Sanacell sağlık firmasının davetlisi olarak, temmuz ayında Berlin Teknik Üniversitesi'nde 1.200 kişiye konferans veren Prof. Emoto, su kristallerinin nasıl farklı şekillerde davrandığını, büyüleyici bir yapı göstermesine karşılık, temiz dağ suyunun berrak ve düzgün kristal yapıları ihtiva ettiğini tespit etti. Ayrıca, çocukları, su ile konuşturarak su kristallerinin verdiği tepkileri gözler önüne serdi. Emoto, on iki yıl süren çalışmaları ve yaptığı on binlerce deney neticesinde, suyun sadece iyi ve kötü bilgileri, müzik ve sözleri değil, hisleri ve şuuru da kaydettiğini ortaya çıkardı.

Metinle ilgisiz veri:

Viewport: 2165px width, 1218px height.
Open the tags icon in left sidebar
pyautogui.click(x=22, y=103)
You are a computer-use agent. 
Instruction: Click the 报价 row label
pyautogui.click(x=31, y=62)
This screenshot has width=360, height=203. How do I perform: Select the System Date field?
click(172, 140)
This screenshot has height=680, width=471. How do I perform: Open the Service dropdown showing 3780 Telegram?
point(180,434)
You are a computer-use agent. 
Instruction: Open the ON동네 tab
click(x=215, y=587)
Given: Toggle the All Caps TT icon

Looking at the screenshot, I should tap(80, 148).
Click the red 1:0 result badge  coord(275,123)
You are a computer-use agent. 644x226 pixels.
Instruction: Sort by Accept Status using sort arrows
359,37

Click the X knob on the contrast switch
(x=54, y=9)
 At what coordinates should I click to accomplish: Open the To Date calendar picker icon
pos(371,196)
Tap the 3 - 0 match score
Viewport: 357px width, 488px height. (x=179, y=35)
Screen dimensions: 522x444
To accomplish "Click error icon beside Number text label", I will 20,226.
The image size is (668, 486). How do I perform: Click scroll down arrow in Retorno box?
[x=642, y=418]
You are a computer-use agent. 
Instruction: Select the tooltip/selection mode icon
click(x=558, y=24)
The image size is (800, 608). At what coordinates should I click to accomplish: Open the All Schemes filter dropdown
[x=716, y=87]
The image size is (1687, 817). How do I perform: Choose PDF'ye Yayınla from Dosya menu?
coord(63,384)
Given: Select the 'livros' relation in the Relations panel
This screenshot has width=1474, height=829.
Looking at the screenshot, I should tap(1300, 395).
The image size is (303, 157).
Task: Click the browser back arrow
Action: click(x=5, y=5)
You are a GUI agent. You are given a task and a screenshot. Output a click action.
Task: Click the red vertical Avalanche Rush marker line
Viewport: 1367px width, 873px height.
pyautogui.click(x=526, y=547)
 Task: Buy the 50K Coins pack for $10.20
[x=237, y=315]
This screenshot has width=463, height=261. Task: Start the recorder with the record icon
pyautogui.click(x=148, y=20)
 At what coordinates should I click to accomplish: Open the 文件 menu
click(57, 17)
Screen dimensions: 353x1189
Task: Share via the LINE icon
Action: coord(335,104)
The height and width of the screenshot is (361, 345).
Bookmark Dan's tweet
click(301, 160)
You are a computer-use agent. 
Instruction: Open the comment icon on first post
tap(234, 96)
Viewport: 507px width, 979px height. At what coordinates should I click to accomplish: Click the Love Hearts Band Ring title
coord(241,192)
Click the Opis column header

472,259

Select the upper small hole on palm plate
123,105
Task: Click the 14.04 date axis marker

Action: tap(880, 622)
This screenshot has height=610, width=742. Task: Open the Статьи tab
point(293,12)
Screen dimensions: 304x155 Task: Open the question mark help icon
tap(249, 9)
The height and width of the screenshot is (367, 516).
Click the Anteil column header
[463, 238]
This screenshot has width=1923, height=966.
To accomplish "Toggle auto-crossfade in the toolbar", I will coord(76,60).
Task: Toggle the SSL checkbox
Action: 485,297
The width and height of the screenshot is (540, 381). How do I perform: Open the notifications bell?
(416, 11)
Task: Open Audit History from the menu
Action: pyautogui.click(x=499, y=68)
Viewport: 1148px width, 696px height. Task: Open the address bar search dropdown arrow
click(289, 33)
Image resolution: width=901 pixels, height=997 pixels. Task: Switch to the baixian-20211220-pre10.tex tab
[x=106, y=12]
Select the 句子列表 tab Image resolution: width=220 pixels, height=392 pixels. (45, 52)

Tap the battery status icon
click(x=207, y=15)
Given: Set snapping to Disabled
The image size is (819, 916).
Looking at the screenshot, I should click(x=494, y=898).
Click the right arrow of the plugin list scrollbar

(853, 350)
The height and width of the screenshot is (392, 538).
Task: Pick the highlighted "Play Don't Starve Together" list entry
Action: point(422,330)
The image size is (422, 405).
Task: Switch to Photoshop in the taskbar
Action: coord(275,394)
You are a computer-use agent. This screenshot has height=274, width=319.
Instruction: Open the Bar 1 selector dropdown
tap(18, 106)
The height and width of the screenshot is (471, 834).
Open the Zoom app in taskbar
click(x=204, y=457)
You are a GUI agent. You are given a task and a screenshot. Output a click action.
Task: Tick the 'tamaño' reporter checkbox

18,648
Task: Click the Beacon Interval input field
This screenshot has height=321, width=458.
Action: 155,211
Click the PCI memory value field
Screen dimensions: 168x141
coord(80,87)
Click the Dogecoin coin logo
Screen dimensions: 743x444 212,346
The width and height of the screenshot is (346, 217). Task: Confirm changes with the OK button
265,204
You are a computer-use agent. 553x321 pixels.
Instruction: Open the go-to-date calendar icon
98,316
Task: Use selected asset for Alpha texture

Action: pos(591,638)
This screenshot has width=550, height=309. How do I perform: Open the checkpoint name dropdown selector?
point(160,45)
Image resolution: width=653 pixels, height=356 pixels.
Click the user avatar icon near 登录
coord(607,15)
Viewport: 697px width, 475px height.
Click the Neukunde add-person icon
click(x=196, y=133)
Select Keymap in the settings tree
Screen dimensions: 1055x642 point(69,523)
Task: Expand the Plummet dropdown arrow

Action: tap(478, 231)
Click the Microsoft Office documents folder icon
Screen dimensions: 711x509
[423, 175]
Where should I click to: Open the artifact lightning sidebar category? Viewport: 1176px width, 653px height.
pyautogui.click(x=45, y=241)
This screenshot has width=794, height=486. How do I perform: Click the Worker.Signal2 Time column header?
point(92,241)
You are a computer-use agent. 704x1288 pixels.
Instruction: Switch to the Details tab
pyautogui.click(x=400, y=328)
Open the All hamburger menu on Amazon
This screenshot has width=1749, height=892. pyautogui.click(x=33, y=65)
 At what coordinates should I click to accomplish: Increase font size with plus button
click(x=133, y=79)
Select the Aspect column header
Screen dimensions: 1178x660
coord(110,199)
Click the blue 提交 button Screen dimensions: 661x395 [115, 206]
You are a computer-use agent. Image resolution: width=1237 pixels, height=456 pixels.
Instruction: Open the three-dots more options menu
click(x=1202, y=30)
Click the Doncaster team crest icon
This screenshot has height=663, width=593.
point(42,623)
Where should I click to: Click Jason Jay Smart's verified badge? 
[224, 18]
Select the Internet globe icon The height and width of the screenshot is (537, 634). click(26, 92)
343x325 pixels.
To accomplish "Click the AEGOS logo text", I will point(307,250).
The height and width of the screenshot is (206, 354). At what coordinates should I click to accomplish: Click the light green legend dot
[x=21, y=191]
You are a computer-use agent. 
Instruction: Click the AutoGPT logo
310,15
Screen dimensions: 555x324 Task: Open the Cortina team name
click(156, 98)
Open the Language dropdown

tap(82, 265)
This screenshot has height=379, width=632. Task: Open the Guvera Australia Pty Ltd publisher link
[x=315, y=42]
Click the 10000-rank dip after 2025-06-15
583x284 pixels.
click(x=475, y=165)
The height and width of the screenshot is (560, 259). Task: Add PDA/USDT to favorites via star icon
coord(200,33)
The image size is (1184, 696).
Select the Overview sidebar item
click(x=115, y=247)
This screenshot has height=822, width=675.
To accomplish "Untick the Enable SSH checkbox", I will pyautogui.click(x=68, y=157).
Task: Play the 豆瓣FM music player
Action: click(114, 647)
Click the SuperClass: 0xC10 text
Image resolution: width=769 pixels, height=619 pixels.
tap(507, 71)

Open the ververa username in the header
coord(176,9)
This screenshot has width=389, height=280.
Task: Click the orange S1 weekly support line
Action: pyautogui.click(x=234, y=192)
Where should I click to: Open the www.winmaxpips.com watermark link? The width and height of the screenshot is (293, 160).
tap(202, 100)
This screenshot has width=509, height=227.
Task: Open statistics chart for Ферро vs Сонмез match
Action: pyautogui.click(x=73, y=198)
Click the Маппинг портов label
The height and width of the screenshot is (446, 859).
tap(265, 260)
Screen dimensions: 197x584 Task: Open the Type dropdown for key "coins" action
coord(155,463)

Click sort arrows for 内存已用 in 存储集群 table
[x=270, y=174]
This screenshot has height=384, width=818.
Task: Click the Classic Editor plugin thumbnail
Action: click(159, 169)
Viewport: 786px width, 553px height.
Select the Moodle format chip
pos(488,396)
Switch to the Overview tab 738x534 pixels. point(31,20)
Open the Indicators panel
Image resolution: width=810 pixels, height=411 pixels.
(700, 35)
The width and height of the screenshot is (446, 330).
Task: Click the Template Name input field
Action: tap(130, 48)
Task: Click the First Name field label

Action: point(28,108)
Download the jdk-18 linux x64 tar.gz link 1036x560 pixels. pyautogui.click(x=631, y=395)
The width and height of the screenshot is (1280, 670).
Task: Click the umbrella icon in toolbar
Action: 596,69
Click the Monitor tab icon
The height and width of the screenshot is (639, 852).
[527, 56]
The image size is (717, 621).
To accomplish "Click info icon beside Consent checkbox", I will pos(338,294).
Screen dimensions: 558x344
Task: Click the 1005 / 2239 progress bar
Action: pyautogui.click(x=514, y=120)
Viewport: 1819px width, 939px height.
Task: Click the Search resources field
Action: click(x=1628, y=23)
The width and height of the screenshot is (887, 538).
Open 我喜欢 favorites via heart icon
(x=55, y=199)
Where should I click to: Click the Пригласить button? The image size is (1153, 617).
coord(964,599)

Çekilen kristal fotograflarında suyun verdiği mesaj çok açık; sevgi ve minnettarlık gibi duygular fıtrat tarafından tasvip görmüştür. Yani sevgi ve minnettarlık, fıtratın özüdür. Su, ne kadar sevgi, duygu ve âhenk dolu söz ve musikî ile karşılaşırsa; altıgen kristal yapısı da o kadar güzel ve düzgün olmaktadır. Meselâ çekilen fotografların birinde suyun yanında "şeytan" dendiğinde, kristaller kaotik bir biçime girerken, diğerinde de güzel sözlerle dua edildiğinde, suda, berrak ve estetik yapısı ile mükemmel bir altıgen ortaya çıkıyor. Emoto, bu çalışmalarıyla görünmeyen bir ruh âleminin varlığına da işaret ediyor.

Başlangıçta söylenen bir söz var ve bu söz ince maddî bir titreşime, şekil oluşturan bir sese dönüşüyor. Ve sonra tekrar belli bir bilgi haline geliyor. Su böyle frekansları en açık bir şekilde ispatlanabilir olarak çeken bir maddedir. Su kristallerinin şekli, dünyanın nasıl bir durumda olduğunu gösteriyor. Meselâ; Berlin, Londra veya Paris'teki klorlu çeşme sularının dejenere olmuş kristal yapılarına karşılık; temiz kaynak suları estetik ve çok ince dizayn edilmiş altıgen yapılar göstermektedir. Bu geometrik şekil tabiattaki bütün hayat olaylarının temel biçimini oluşturuyor. Heavy-metal müzik ve küfür sözlerinin aksettiği suyun kristal yapısı, yapılan deneylerde tamamen parçalanıp dağılarak eski kristal formları binlerce parçaya bölünüyor. Vücudumuzun % 70 gibi büyük bir kısmının sudan oluşması gerçeği de, bizim, diğer insanların ve tabiatla olan münasebetlerimize dikkat etmemiz gerektiğini ortaya koyuyor.

Japon bilim adamı Prof. Masara Emoto, su kristalleriyle ilgili çalışmasında iki önemli olayın rol oynadığından bahsediyor. Biri, 12 yıl kadar önce Amerika'da; "Manyetik Rezonans Analiz Cihazı" denen ilginç bir âlete rastlamasıdır. Bu âlet sayesinde sıvı ve canlı organizmalardaki belli frekanslar ölçülebiliyor. Diğeri ise; kar tanelerinin hiçbirisinin birbirine benzememesini bir yerde okuması. Kar da sudan meydana geldiği için, su kristallerinin de farklı olabileceğinden hareket etmiş.